Com efeito, cria-se um jabuti, pois os importadores autuados durante o despacho aduaneiro necessitarão impugnar o auto de infração e apresentar uma garantia ao crédito tributário, ao passo que aos demais contribuintes (inclusive os importadores autuados em sede de revisão aduaneira, ou seja, após o desembaraço) “bastará” impugnar o auto de infração para usufruir dos efeitos da suspensão da exigibilidade do crédito tributário.
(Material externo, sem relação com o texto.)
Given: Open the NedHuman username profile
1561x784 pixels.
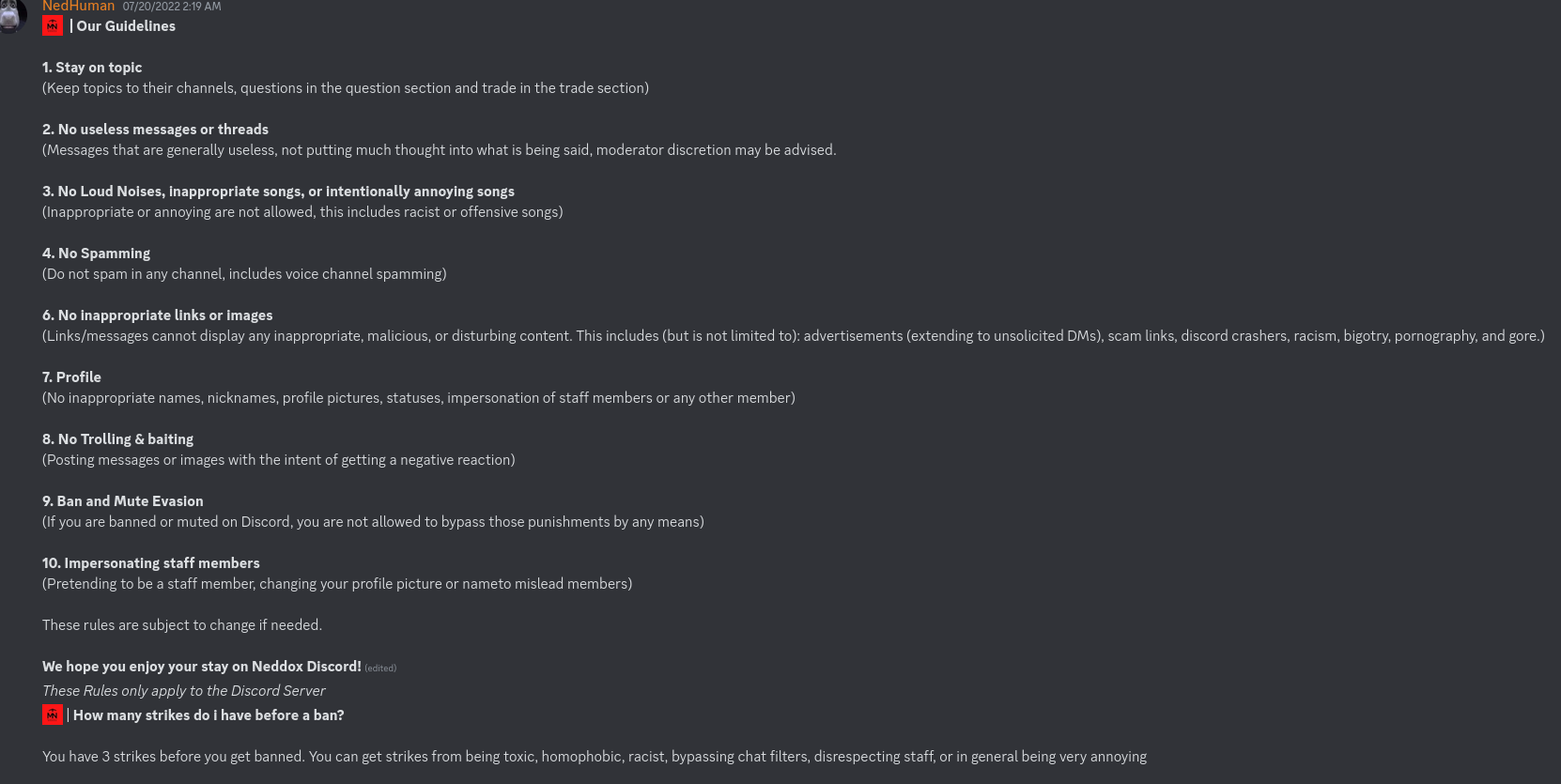Looking at the screenshot, I should (78, 7).
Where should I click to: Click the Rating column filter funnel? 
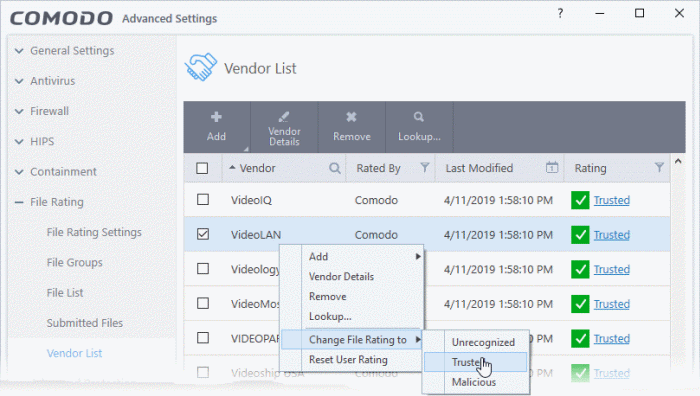[659, 167]
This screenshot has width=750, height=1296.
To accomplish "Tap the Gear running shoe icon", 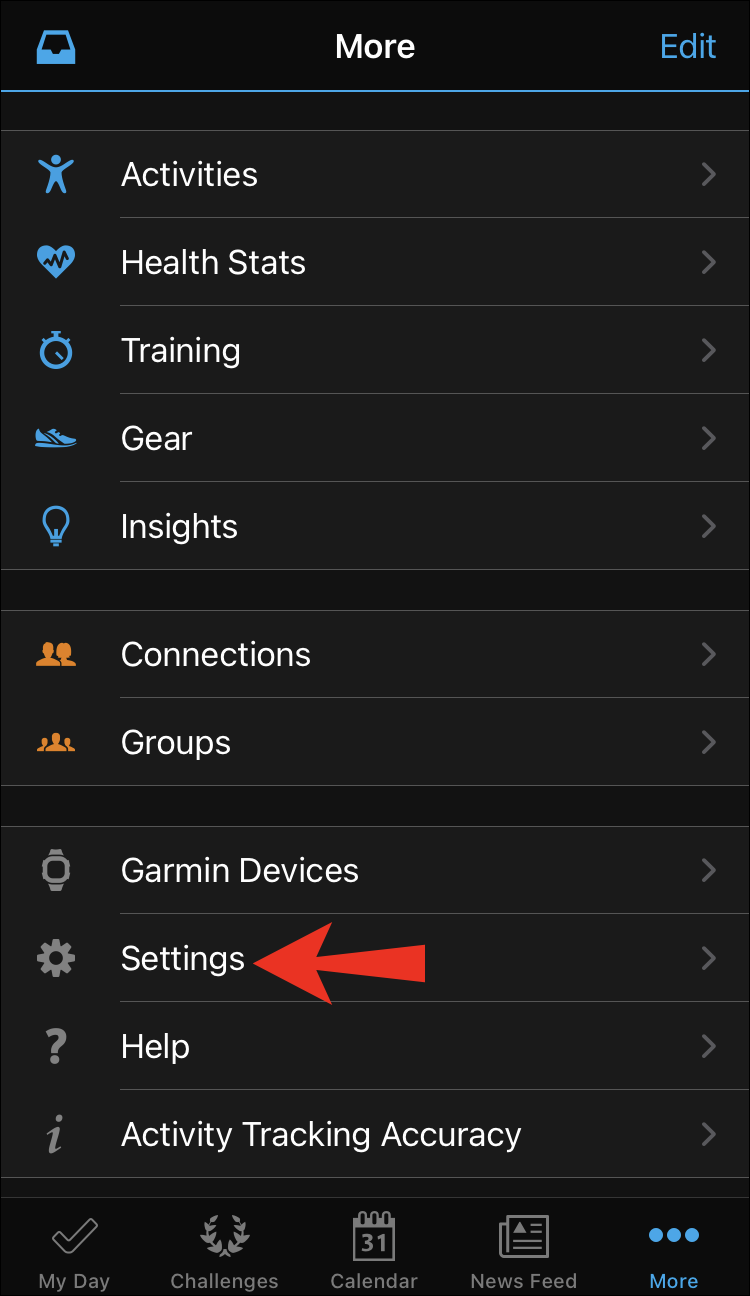I will pyautogui.click(x=56, y=438).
Ora, a exigência de garantia para liberação das mercadorias importadas não pode ser banalizada. A inexigibilidade de garantia, para a hipótese de divergência de classificação fiscal, coaduna-se com as próprias medidas de facilitação de comércio e gestão de riscos adotadas pela Receita Federal, segundo as quais o controle no despacho aduaneiro deve se concentrar em operações de maior risco, enquanto aquelas de menor risco – como é o caso da divergência na classificação fiscal – podem ser examinadas em revisão aduaneira, após o desembaraço e até 5 anos do registro da DI, visando desafogar as alfândegas, agilizar o despacho aduaneiro e reduzir os custos da operação.